DOKK Library

High-Performance Optimization of Algorithms Used in the BM@N Experiment of the NICA Project

Authors Margarita Stepanova Sergei Merts Sergei Nemnyugin Vladimir Roudnev

License CC-BY-4.0

EPJ Web of Conferences 226, 03013 (2020)                       
Mathematical Modeling and Computational Physics 2019

 High-Performance Optimization of Algorithms Used
 in the BM@N Experiment of the NICA Project

 Sergei Merts1 , , Sergei Nemnyugin2 , , Vladimir Roudnev2 , and Margarita Stepanova2
     Joint Institute for Nuclear Research, Joliot-Curie 6, 141980 Dubna, Moscow Region, Russian Federation
     Saint-Petersburg State University, University emb. 7–9, 199034 Saint-Petersburg, Russian Federation

               Abstract. Results of high-performance optimization of BmnRoot software modules are
               presented. The BmnRoot package used in the BM@N experiment of the NICA project
               plays a crucial role in the simulation and event reconstruction so its performance should
               be maximized to make the data processing efficient. Results of performance analysis on
               representative testcases are given and bottlenecks are localized. Most suitable approaches
               to BmnRoot optimization are chosen and numerical estimates of the scalability of the
               parallelized modules for event reconstruction are presented.

Explore the material -
**a.** Write out the stretch of the BmnRoot optimization paper from "High-Performance Optimization of Algorithms Used in" through "226, 03013 (2020)" again, substituting "Methods" for "Algorithms".
**b.** Answer these about the BmnRoot optimization paper:
(i) Under what license is it released?
(ii) What is the address of the Joint Institute for Nuclear Research?
(iii) Which software package used in the BM@N experiment is named in the abstract?

Data section -
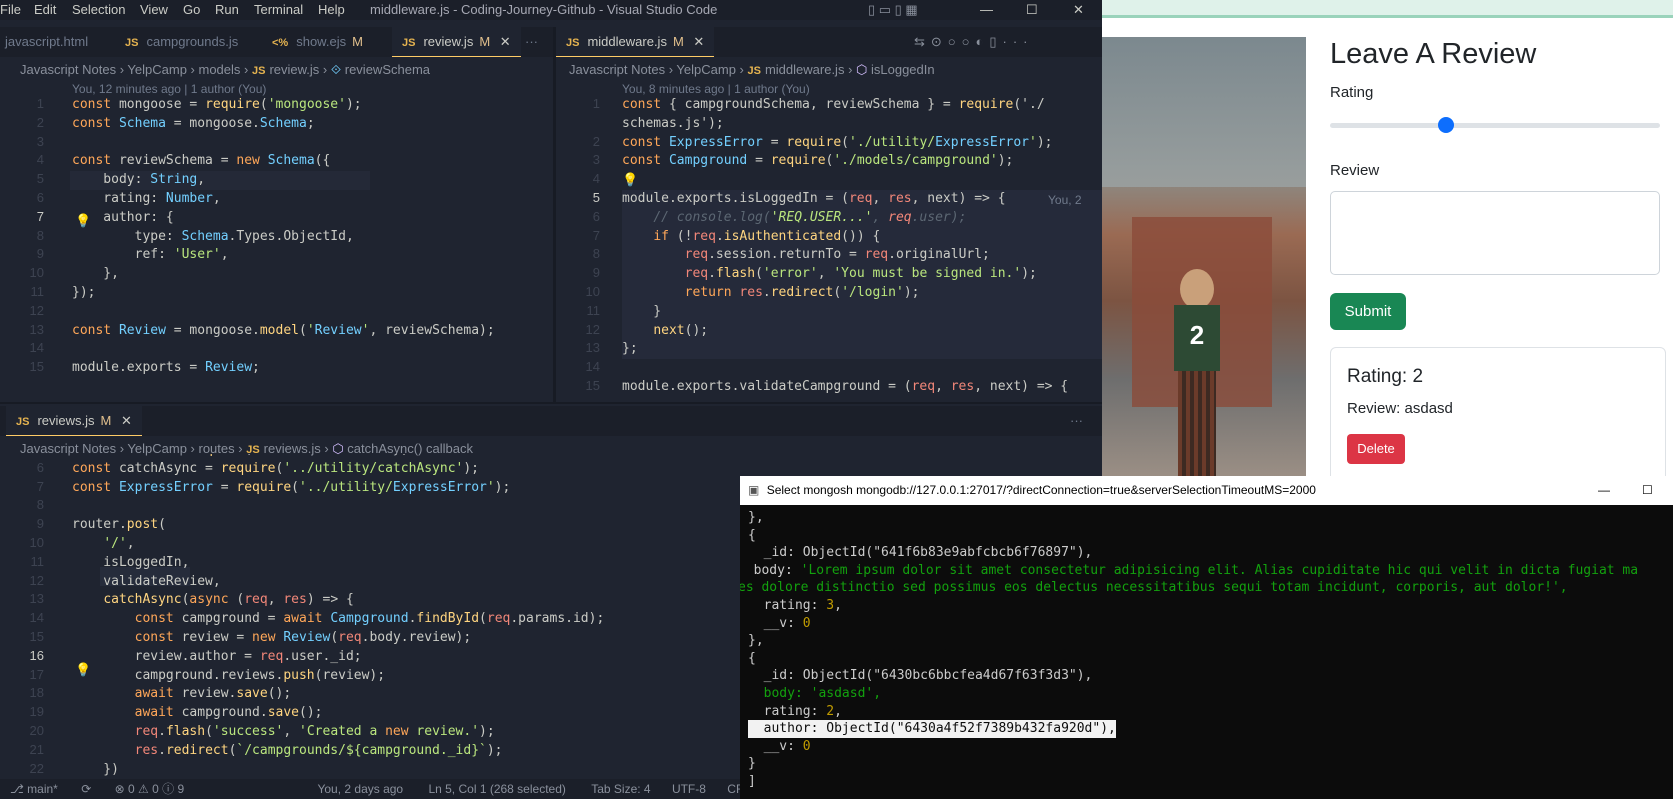 This screenshot has height=799, width=1673. What do you see at coordinates (86, 789) in the screenshot?
I see `sync-icon: ⟳` at bounding box center [86, 789].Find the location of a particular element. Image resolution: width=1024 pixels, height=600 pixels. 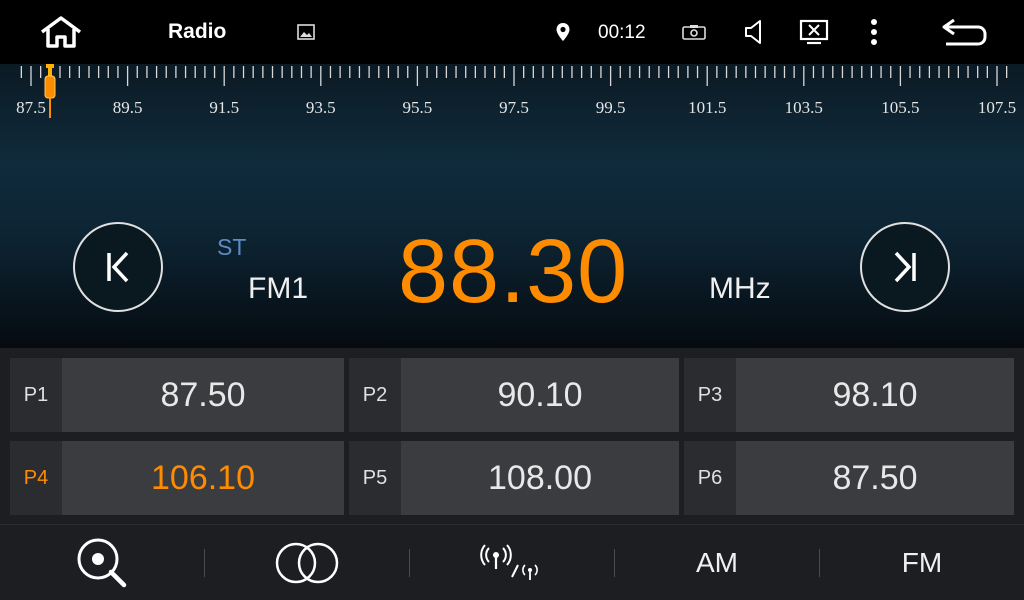

preset-button-p6: P6 87.50 is located at coordinates (849, 478).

Expected responses -
**a.**
High-Performance Optimization of Methods Used in the BM@N Experiment of the NICA Project

Authors Margarita Stepanova Sergei Merts Sergei Nemnyugin Vladimir Roudnev

License CC-BY-4.0

EPJ Web of Conferences 226, 03013 (2020)

**b.**
(i) CC-BY-4.0
(ii) Joliot-Curie 6, 141980 Dubna, Moscow Region, Russian Federation
(iii) BmnRoot